* [Task]:
Will you write out the data exactly, excluding every picture?

● ● ●

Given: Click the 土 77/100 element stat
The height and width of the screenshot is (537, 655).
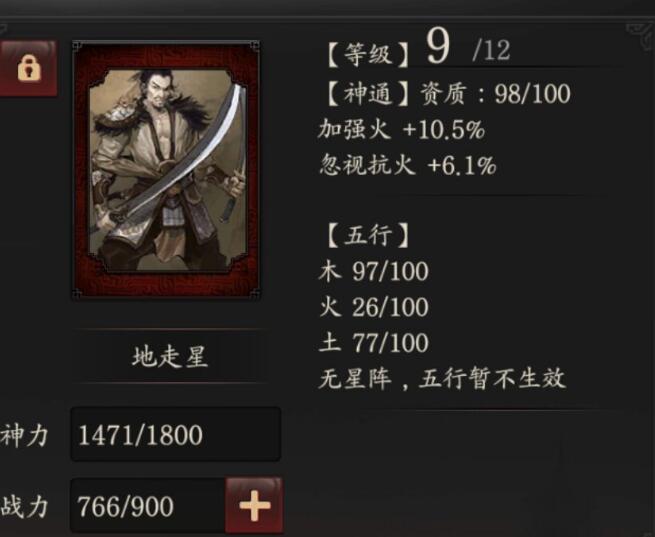Looking at the screenshot, I should point(374,343).
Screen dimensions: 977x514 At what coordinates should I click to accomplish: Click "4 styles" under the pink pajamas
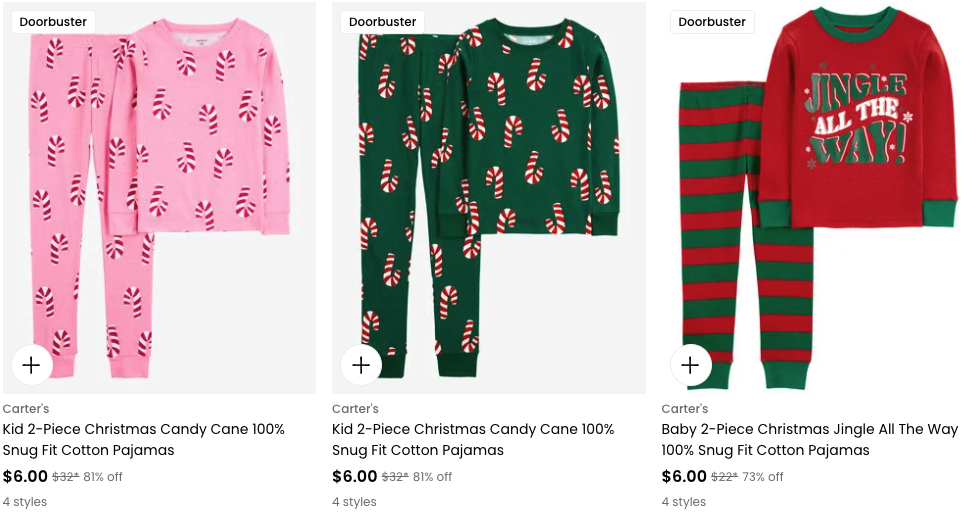(25, 502)
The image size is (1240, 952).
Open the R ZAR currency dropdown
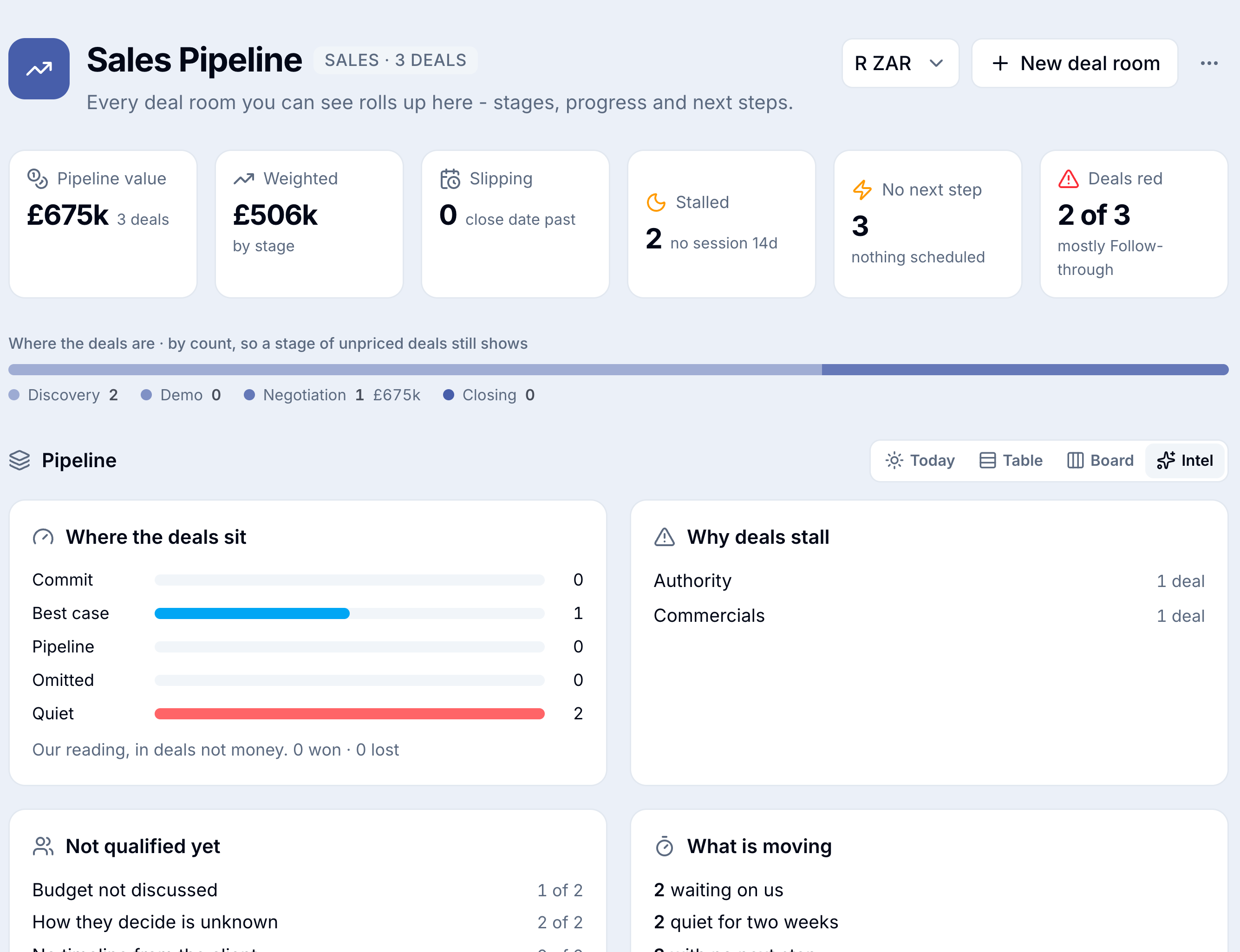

● ● ●

* [Response to the task]:
Given: Click the 土 77/100 element stat
The height and width of the screenshot is (537, 655).
Looking at the screenshot, I should point(374,343).
Screen dimensions: 977x514 At what coordinates should I click to accomplish: Click "4 styles" under the pink pajamas
(25, 502)
The image size is (1240, 952).
Open the R ZAR currency dropdown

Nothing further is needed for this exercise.